Somebody called Robert Cribb wrote a silly piece for the National Post in 2011 about men being the new underclass. (Jesus christ, people. Really? Are you serious?) He talked to Justin Trottier. There is a picture of Justin Trottier on it. Justin Trottier is front and center.
First for a sense of the careful thinking and research behind the article:
Proposition: In the shifting modern narrative of gender politics, men are the new women.
The once fortified white male empire, bowed and beaten by generations of women scorned by its bloated superciliousness, has born sons they barely recognize.
We, the offspring of assured, confident, self-realized men, are emerging as a new underclass.
Statistics Canada has gathered the data.
About 60 per cent of university grads today are women.
Following graduation ceremonies that have the feel of sorority house parties, the professional outlooks for women are on the distinct upswing compared to men, national data shows.

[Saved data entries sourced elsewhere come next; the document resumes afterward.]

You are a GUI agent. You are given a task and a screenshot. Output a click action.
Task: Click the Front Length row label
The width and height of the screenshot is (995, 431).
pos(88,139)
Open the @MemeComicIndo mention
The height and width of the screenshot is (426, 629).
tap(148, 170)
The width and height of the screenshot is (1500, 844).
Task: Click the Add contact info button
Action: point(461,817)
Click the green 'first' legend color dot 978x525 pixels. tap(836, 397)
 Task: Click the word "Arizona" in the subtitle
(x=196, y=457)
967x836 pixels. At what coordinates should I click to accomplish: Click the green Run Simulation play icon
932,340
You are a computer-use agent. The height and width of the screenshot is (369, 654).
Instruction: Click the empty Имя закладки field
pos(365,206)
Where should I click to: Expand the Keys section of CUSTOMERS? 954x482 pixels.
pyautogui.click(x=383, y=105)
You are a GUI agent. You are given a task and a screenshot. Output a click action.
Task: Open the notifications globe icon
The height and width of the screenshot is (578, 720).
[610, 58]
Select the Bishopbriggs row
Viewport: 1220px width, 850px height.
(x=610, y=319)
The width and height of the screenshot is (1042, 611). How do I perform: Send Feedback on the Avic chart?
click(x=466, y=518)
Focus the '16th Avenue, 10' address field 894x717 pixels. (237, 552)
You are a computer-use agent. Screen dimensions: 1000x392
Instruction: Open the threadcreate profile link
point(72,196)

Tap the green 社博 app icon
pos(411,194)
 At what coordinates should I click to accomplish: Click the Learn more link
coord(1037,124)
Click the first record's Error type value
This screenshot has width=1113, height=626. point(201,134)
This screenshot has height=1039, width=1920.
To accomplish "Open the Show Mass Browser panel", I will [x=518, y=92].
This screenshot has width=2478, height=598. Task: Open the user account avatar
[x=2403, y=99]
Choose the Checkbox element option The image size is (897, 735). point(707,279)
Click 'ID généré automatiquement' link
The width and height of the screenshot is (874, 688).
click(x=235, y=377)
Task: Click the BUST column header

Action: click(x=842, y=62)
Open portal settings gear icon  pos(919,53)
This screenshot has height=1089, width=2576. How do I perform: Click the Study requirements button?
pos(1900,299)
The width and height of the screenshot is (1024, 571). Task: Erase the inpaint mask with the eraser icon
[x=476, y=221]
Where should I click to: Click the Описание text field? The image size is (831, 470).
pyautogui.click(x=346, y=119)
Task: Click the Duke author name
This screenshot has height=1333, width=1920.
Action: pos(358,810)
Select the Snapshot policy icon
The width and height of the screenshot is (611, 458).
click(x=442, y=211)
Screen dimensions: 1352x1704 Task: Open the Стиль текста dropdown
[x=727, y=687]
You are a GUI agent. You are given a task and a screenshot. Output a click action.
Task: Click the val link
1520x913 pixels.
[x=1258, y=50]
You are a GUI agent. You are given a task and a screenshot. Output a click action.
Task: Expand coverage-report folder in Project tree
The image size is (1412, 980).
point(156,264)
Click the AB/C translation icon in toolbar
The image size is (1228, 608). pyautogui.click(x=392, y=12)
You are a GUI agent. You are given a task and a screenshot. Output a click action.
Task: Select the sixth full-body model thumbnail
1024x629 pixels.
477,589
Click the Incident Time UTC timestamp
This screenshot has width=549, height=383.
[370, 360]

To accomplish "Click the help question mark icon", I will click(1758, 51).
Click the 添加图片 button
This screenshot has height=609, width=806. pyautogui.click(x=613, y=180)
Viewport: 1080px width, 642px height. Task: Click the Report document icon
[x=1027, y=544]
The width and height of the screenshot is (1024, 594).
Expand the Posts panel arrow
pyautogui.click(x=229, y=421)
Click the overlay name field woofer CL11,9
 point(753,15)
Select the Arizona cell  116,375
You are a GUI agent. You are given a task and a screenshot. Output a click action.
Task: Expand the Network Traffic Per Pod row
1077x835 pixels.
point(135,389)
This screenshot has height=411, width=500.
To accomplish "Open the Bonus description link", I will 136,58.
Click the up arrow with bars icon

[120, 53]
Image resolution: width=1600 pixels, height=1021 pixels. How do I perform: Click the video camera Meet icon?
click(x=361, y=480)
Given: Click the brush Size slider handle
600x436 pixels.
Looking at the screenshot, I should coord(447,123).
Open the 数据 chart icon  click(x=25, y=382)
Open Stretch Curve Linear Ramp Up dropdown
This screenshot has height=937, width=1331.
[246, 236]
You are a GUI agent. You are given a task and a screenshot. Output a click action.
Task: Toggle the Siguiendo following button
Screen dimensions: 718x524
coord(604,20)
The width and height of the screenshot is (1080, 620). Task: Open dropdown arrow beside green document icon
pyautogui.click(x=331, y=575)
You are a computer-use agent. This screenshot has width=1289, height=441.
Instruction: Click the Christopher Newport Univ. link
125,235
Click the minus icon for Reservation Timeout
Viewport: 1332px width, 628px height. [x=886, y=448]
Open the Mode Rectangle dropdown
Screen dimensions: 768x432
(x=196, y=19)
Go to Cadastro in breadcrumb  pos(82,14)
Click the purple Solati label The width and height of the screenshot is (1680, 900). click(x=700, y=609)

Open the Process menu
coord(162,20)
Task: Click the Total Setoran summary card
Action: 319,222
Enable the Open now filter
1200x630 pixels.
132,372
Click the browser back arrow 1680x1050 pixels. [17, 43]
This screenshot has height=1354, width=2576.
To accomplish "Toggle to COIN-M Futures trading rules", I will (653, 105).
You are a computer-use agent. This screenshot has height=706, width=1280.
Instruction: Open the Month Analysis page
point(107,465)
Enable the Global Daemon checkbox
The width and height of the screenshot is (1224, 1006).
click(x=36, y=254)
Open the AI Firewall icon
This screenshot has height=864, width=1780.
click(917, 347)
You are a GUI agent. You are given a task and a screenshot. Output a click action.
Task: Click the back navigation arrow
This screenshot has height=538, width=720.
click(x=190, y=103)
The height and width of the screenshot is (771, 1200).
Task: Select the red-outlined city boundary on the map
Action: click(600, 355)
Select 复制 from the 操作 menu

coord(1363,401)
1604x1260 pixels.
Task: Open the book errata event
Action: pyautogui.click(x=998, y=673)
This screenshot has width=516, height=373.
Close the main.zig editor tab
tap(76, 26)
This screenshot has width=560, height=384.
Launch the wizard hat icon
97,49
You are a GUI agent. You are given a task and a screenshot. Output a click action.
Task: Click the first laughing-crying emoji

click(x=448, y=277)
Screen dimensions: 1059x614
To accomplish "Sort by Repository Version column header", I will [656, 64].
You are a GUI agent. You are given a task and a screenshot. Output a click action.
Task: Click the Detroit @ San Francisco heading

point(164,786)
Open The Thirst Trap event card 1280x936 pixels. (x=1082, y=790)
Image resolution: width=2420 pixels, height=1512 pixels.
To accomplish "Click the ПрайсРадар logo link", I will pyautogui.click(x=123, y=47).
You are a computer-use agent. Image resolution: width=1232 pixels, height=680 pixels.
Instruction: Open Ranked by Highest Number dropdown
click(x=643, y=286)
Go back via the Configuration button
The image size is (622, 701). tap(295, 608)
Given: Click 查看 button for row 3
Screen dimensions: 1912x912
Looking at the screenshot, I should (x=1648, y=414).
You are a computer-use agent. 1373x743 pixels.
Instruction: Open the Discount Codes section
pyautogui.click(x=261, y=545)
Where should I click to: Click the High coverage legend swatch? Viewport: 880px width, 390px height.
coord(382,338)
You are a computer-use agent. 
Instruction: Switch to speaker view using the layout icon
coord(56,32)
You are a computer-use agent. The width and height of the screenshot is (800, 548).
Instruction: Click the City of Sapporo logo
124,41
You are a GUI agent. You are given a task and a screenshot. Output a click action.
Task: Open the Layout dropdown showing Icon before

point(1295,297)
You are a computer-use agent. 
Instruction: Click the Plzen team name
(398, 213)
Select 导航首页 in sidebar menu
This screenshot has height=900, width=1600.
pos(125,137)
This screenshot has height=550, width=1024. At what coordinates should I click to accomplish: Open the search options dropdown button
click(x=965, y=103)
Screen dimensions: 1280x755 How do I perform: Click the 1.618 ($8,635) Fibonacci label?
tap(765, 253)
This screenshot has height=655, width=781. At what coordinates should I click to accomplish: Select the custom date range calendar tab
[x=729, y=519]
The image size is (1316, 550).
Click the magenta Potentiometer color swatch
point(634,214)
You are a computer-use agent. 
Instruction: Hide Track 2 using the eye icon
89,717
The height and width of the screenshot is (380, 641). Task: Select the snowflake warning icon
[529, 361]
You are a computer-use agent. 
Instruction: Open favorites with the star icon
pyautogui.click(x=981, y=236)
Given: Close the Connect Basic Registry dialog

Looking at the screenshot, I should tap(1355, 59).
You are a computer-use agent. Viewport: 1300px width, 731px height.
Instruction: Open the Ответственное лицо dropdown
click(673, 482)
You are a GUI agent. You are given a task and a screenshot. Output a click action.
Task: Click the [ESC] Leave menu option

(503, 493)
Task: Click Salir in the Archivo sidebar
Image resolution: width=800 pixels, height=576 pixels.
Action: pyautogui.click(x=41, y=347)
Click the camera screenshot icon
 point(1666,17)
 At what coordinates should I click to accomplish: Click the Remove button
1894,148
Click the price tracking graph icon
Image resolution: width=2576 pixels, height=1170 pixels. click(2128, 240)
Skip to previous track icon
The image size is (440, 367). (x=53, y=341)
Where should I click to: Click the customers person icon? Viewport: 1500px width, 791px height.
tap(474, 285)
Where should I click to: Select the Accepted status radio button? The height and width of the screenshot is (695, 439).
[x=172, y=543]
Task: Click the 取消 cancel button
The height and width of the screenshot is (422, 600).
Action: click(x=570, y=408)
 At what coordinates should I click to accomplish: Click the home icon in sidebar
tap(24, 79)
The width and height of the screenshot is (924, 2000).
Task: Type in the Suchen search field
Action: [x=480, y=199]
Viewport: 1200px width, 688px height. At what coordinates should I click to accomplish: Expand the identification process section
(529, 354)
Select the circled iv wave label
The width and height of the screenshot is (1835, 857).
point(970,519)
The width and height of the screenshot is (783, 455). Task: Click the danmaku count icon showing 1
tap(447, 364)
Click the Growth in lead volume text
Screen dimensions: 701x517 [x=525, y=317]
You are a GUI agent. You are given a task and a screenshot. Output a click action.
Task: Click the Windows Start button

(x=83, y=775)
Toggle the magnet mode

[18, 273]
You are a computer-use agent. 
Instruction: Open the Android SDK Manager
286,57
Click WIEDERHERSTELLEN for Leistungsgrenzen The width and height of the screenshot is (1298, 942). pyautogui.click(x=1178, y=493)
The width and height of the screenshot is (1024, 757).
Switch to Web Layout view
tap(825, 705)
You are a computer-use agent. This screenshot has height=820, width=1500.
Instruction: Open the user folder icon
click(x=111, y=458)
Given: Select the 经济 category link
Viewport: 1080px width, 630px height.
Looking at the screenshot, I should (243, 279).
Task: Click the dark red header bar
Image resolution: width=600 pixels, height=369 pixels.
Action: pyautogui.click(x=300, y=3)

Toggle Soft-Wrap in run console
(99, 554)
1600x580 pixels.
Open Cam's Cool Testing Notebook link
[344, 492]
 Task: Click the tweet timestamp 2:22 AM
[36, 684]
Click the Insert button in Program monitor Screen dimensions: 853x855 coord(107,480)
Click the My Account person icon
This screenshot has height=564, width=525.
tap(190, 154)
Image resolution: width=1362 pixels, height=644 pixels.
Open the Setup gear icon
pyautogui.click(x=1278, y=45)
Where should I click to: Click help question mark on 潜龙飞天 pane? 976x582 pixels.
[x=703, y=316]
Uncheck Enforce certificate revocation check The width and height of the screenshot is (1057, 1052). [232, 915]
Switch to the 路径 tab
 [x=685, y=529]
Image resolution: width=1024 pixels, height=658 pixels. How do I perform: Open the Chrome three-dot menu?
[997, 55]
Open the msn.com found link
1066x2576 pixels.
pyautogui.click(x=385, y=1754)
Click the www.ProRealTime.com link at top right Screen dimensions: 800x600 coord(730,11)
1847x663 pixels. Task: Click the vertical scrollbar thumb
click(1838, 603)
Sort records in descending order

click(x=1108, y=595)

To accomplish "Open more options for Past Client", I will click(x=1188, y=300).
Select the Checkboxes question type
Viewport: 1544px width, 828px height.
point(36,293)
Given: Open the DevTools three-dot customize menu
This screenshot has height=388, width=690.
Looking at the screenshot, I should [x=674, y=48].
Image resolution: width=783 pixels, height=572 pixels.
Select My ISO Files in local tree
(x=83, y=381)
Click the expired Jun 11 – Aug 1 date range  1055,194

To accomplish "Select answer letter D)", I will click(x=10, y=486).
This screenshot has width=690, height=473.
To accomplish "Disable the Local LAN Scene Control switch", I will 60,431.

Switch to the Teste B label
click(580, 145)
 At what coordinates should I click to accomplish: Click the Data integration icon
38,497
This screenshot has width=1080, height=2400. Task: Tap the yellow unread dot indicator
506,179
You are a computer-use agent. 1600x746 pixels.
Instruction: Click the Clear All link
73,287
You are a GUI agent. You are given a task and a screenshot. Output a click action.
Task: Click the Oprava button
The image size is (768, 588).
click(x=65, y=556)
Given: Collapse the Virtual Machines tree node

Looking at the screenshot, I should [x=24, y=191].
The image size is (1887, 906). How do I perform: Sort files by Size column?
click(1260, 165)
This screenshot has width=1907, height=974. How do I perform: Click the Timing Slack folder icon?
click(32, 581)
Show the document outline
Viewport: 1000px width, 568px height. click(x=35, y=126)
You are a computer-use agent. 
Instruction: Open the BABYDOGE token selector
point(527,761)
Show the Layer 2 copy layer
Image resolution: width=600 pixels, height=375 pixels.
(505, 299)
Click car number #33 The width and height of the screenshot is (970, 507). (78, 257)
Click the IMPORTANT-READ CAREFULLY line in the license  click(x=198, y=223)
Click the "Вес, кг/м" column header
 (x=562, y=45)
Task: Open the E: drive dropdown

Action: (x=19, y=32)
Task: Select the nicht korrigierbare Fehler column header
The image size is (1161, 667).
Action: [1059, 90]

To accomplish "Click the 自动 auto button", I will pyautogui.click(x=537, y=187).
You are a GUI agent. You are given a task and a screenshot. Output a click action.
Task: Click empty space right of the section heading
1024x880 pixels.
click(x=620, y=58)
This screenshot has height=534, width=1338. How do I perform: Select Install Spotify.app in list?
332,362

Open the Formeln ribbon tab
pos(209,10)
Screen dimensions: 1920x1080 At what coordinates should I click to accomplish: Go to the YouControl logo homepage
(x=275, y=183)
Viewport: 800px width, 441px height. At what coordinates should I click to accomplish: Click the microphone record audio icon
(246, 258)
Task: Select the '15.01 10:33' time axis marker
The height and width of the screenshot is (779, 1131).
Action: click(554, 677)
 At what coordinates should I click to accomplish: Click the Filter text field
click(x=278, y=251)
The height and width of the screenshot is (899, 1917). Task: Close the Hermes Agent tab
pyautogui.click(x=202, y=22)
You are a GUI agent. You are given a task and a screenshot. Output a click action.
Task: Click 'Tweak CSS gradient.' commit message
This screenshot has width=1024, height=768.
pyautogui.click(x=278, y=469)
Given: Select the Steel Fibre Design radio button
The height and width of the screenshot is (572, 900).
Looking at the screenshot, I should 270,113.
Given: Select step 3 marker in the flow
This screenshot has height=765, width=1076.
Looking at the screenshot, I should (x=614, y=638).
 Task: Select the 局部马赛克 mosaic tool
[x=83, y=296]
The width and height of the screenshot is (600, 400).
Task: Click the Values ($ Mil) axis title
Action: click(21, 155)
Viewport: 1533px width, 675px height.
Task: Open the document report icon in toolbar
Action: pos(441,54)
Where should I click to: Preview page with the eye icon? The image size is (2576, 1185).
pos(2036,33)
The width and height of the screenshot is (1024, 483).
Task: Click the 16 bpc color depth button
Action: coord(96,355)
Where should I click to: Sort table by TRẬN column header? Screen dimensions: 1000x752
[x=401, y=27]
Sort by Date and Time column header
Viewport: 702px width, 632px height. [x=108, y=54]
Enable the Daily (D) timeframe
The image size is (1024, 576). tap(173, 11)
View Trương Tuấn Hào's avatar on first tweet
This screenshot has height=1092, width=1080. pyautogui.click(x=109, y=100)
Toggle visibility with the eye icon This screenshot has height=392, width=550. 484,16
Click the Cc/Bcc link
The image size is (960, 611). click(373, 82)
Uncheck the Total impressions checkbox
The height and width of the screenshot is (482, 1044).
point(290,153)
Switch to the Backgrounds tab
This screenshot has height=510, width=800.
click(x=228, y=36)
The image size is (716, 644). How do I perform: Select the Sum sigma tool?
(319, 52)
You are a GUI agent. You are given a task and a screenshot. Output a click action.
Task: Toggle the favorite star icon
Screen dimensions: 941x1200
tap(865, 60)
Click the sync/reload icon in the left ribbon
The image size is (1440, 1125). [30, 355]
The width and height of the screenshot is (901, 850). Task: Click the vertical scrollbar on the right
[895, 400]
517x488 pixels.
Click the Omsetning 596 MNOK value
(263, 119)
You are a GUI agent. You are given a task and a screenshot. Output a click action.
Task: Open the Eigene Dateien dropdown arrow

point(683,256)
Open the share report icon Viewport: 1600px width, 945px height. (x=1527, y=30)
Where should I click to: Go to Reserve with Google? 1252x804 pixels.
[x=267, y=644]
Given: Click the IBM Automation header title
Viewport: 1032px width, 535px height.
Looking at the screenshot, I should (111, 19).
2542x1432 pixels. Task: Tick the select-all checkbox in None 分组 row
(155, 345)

Right, and little things like goverments and the military and religious institutions and corporations and popular culture and a few other things being firmly dominated by men – those don’t count, because university graduation ceremonies “have the feel of sorority house parties.”
So then Justin Trottier comes in.
There is another side to the gender shift: A growing revolutionary man-power backlash.
Toronto’s Men’s Issues Awareness Campaign, for example, is a fledgling pushback to the male feminization trend that seeks a realignment of the gender power scales.
“In gender issues, it’s not as simple as women are always victims and men are always the victimizers,” says Justin Trottier, the 28-year-old leader of the campaign. “There’s a far more nuanced debate that we should be having.”
Listen to Trottier for a while and you’ll start to recognize some of the same language uttered by feminists a generation ago.
“We’re about equality and equalism,” says Trottier, who recently ran unsuccessfully in the provincial election as a Green Party candidate. “Look at the landscape and for all our talk of equality, it’s ironic that our societal investments have really been on women’s issues. We should be equally open to appreciating men’s issues.”
Compare, for example, public and private donations for male versus female health programs such as gender-specific cancer research, he says.
Or consider the array of publicly funded programs for immigrants to Canada.
“We see plenty of services for women but we don’t see them available for men,” he says. “These are stark differences.”
Then, to stretch the point, he raises the issue of public investment in shelters for domestic abuse victims.
“They are almost entirely set up for women victims but if you look at the statistics, there are a surprising percentage of cases where men are being victimized.”
Well just push the women out then, and take the shelters for men. It’s only fair.